■ TASK INSTRUCTIONS ■
• a. In the coaching profile, which opponent did Utah beat at Madison Square Garden during the 2015-16 season?
• b. For each statement below, say whether it agrees with the coaching profile, and quote the words from the coaching profile that decide it. (i) Brandon Taylor was the program's first-ever Pac-12 Scholar-Athlete of the Year. (ii) Utah joined the Pac-12 in 2009. (iii) Delon Wright won the Pete Newell Big Man of the Year award.

■ PAGE TEXT ■
Larry Krystkowiak will embark on his sixth season as head coach of the Utah Runnin’ Utes when the team takes the floor in 2016-17. To label Krystkowiak’s rebuilding of the Utah program anything but successful would be an understatement.
In five seasons at the helm of the Utes basketball program, Krystkowiak has accumulated 95 victories, which includes three consecutive 20-win seasons and back-to-back NCAA Tournament berths. Krystkowiak guided Utah to a 27-9 record in 2015-16 and was named the U.S. Basketball Writers Association (USBWA) District VIII Coach of the Year.
Since winning just six games in his first season (2011-12), Krystkowiak has only added to the program’s win total by winning 15 games in 2012-13, 21 games in 2013-14 and 26 games a year ago. The former NBA veteran has increased the squad’s win total in Pac-12 play as well, finishing with 13 conference wins in each of the last two seasons.
In 2015-16, Utah defeated its highest-ranked opponent since 2002 when it took down No. 7 Duke at New York’s Madison Square Garden. The Utes closed out the regular season with a program-best seven straight wins in Pac-12 Conference play to finish as the league runner-up for the first time ever. Utah also played in its first Pac-12 Tournament title game since it joined the league in 2011.
Sophomore Jakob Poeltl earned 2015-16 Pac-12 Player of the Year honors – the program’s first POY since 2009 – and senior Brandon Taylor was named the program’s first-ever Pac-12 Scholar-Athlete of the Year. Poeltl would go on to be named the program’s second-consecutive consensus All-American under Krystkowiak, while also taking home the Pete Newell Big Man of the Year and Kareem Abdul-Jabbar Center of the Year awards.
Krystkowiak led the Utes to a 26-9 record, a berth in the NCAA Sweet 16 and a No. 15 final national ranking in 2014-15. Utah was ranked in the Top 25 for 19 weeks – the most time spent in the national polls since the Final Four campaign of 1997-98. Delon Wright won the Bob Cousy Award and was a Wooden All-American selection. The senior guard was also named a second team All-American by the USBWA and the NABC. Wright, Taylor and Poeltl garnered Pac-12 postseason honors.

■ GIVEN INFORMATION ■
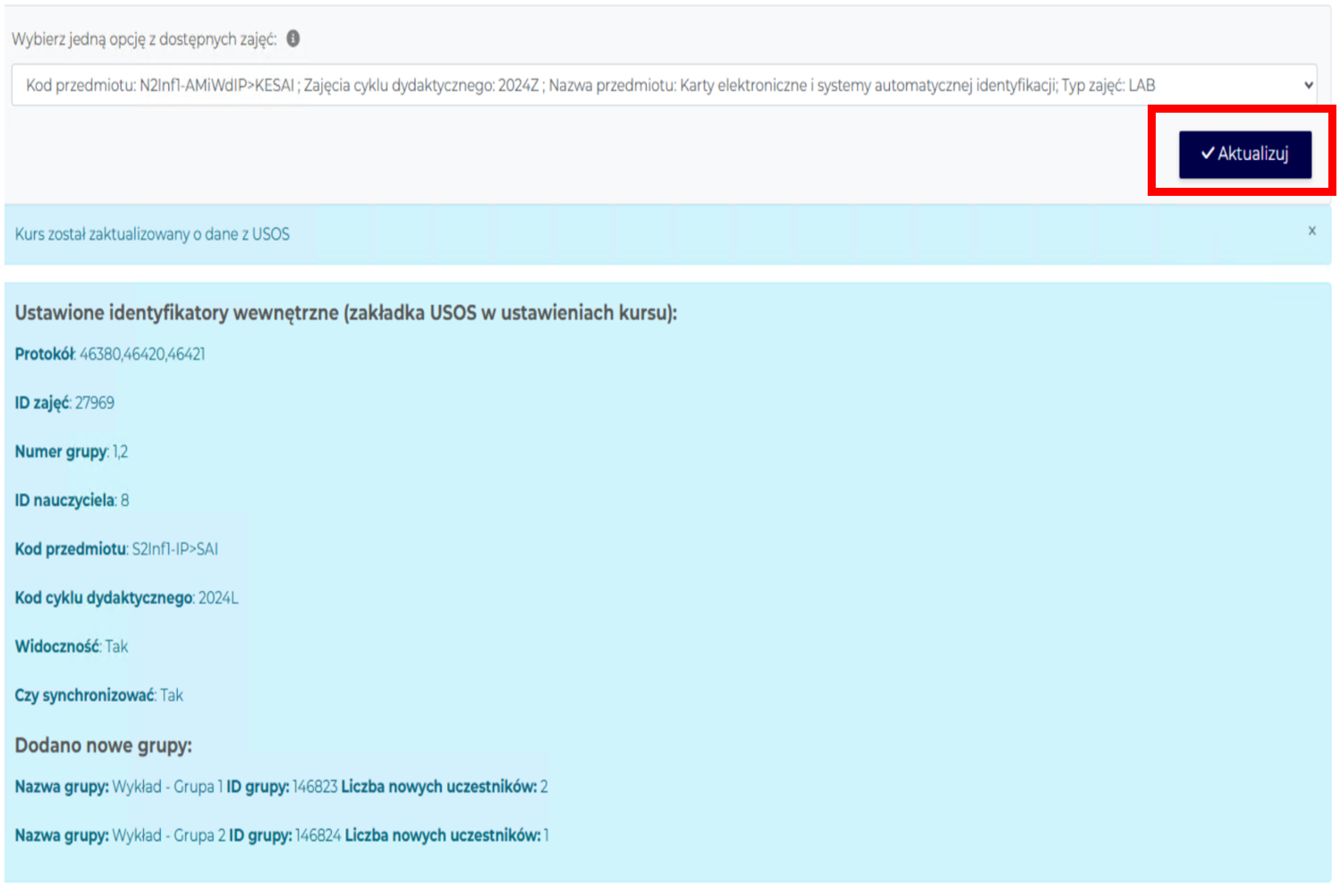The height and width of the screenshot is (896, 1340).
Task: Click the Numer grupy entry
Action: pos(72,452)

■ TASK-BY-TASK SOLUTIONS ■
• a. No. 7 Duke.

• b.
(i) Yes: "senior Brandon Taylor was named the program’s first-ever Pac-12 Scholar-Athlete of the Year."
(ii) No: "since it joined the league in 2011."
(iii) No: "Poeltl would go on to be named the program’s second-consecutive consensus All-American under Krystkowiak, while also taking home the Pete Newell Big Man of the Year and Kareem Abdul-Jabbar Center of the Year awards."